The results show that the genetic algorithms presented in this work perform well, and that with a similar (or less) computational effort than in other approaches (neural networks, simulated annealing, etc.) it is possible to obtain the desired solutions. The main advantage of the method lies in its simplicity and the fact that by their very nature the algorithms may be easily implemented on a parallel computer.

5. REFERENCES

[1] S. Kirkpatrick, C.D. Gelatt and M.P. Vecchi, Optimization by Simulated Annealing, Science, 220 (1983), 671-680.

[2] E. Aarts and J. Korst, Simulated Annealing and Boltzmann Machines, John Wiley \& Sons, Chichester, 1989. ISBN 0-471-92146-7

[3] J.J. Hopfield and D.W. Tank, Neural computation of decisions in optimization problems, Biol. Cybernet., 52 (1985), 141-152.

[4] D. E. Goldberg, Genetic Algorithms in Search, Optimization, and Machine Learning, Addison-Wesley, 1989.

[5] R.H.J.M. Otten and L.P.P.P. van Ginneken, The Annealing Algorithm, Kluwer Academic Publishers, Boston, 1989. ISBN 0-7923-9022-9

[6] R. Jayakumar, K. Thulasiraman and M.N.S. Swamy, $O(n^2)$ algorithms for graph planarization, IEEE Trans.
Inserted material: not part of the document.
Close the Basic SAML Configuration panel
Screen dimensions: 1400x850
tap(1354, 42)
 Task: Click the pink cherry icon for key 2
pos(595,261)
Computer-Aided Design, 8 (1989), 257-267.

[7] Y. Takefuji and K.C. Lee, A near-optimum parallel planarization algorithm, Science, 245 (1989), 1221-1223.

[8] M.R. Garey and D.S. Johnson, Computers and Intractability: A Guide to the Theory of NP-Completeness, Freeman, New York, 1979. ISBN 0-7167-1044-7 & 0-7167-1045-5 pbk

[9] F. Gavril, Algorithms on circular-arc graphs, Networks, 16 (1986), 357-369.

[10] K. J. Supowit, Finding a maximum planar subset of a set of nets in a channel, IEEE Trans. Computer-Aided Design, 6 (1987), 93-94 .

[11] Y. Takefuji, L.L. Chen, K.C. Lee and J. Huffman, Parallel Algorithms for finding a near-maximum independent set of a circle graph, IEEE Trans. Neural Nets., 1(3) (1990), 263-267.

[12] I. Tinoco, O.C. Uhlenbeck and M.D. Levine, Estimation of secondary structure in ribonucleic acids, Nature, 230 (1971),362-367.